Hay de todo en las familias y en cada una hay una escala de valores que suele atravesarlas a lo largo de varias generaciones. Las hay que tienen en la cima de su escala al poder económico y político como el mayor valor. Y también hay familias en donde la economía se supedita al bienestar de sus miembros y casi no gravita como valor.
En estas últimas, tener no es una meta, no es un fin en sí mismo, no es importante, no es trascendente. Por el contrario, estar juntos, disfrutar de ese encuentro, compartir lo poco o lo mucho es “el” valor a proteger.
En esas familias ser es antes que tener y para ser hay que acompañar con otros valores que forman un combo a partir del cual uno puede llegar a convertirse en lo que, vulgarmente, se denomina “buena persona”.
Cuántos hay que añoran llegar a ser como fueron sus padres o sus abuelos, encarnar su bonhomía, ser respetados en la comunidad como fueron ellos, hacer cosas parecidas a las que ellos hicieron.

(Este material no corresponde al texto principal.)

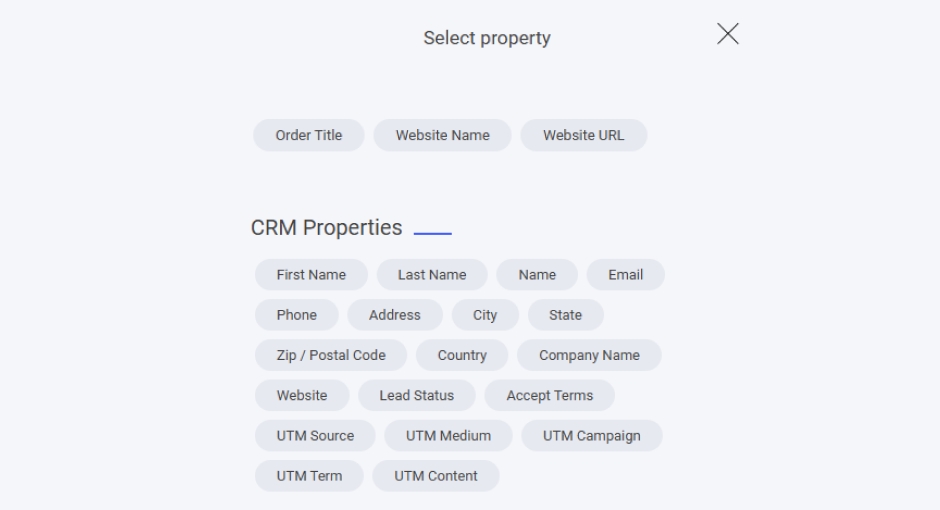
Task: Select the Order Title property
Action: 309,136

Pero no se llega a ser una buena persona sólo por herencia, no se trasmite como virus, ni por ósmosis. Las escalas de valores heredadas son puntos de partida, horizontes, espejos y resulta vital apropiarse de ellas, hacerlas propias, readecuarlas al contexto y la época, redefinirlas, mejorarlas, hacerlas mejor para los que vendrán luego.
No podré ser una buena persona sino trabajo para ello, sino mantengo un compromiso diario con el cambio, y sino mantengo una conherencia y constancia en cada uno de mis asuntos.
No quiere decir no equivocar, pero sí quiere decir reconocer el error, enderezar, y volver al camino. No importa cuántas veces, no importan cuántos fallos. Indispensable abrazarse a la idea de que en algún momento de la travesía se logrará arribar a la meta. O se logrará en parte.
La libertad sirve para eso. Para elegir de todas las opciones las que nos ayudar a mejorar nuestro entorno, a hacer un presente disfrutable y un futuro mejor.